NEW YORK: Almost one quarter of the American adult population is turning to original digital video programming at least once a month, and new research shows this is attracting the difficult-to-reach 18-34 year-old audience of cord-cutters.

For the 2015 Original Digital Video Study,published by the Interactive Advertising Bureau (IAB), a trade body, a total of 1,900 people were screened for viewing of online video and full interviews then completed with 856 who viewed online video at least once a month.

Overall there has been a 13% increase in the number of American adults watching original digital video programming, a total of some 59m, with 18-34 year-old audience of cord-cutters/cord-nevers accounting for 29% and growing.

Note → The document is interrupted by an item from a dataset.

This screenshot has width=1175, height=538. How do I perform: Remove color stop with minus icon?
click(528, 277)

The report showed that young cord-cutters/cord-nevers were about twice as likely as other adults to view original digital video.

Further, 53% of cord-cutters and 63% of cord-nevers saw this type of programming as very/somewhat important in their decision not to have pay-TV. 

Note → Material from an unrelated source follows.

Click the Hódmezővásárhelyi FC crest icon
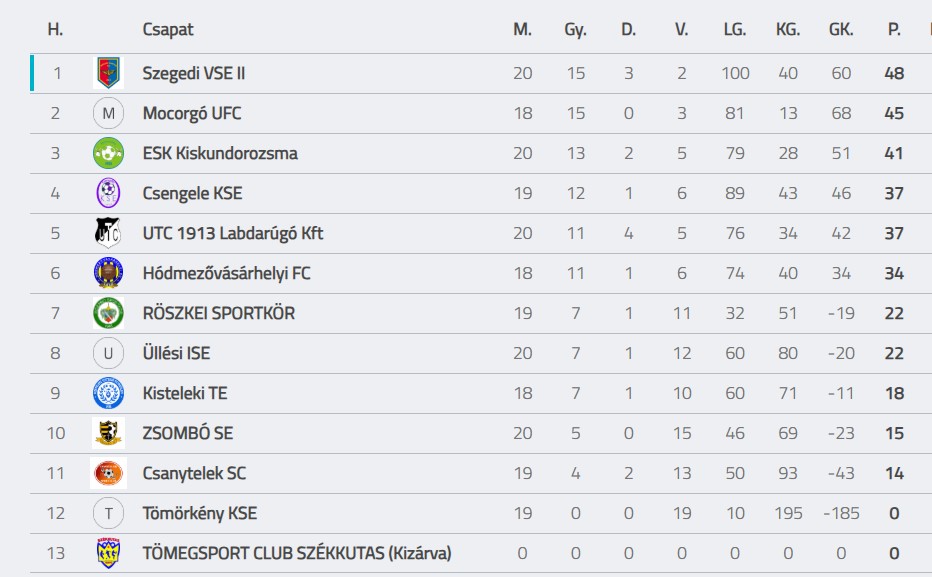The width and height of the screenshot is (932, 577). click(x=108, y=273)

And, encouragingly for advertisers, a significant proportion (43%) of these viewers were also more likely to regard ads shown during this type of programming to be "more interesting" or "fun".

The study also highlighted the speed of the shift in viewing habits. While the proportion of respondents viewing original digital video on computer has remained steady over the past two years at 72%, it has more than doubled for connected TVs (56%), smartphones (56%) and tablets (48%).

Two-thirds (65%) of those streaming original digital video to connected TVs stated that they typically watched during primetime (8-11pm) and half (53%) said they did so more than a year ago, largely because there was more – and more interesting – content.

Word of mouth was still the most important way people discover original digital video content, cited by 53% of respondents. But the role of social media is growing rapidly: almost twice as many found new programming here compared with two years ago (42% vs. 24% in 2013).

Anna Bager, svp/Mobile and Video, IAB, said original digital video was "at the heart of a sea change across the media landscape.

"Viewers' preferences and behaviours are shifting, and so too will advertising dollars," she added.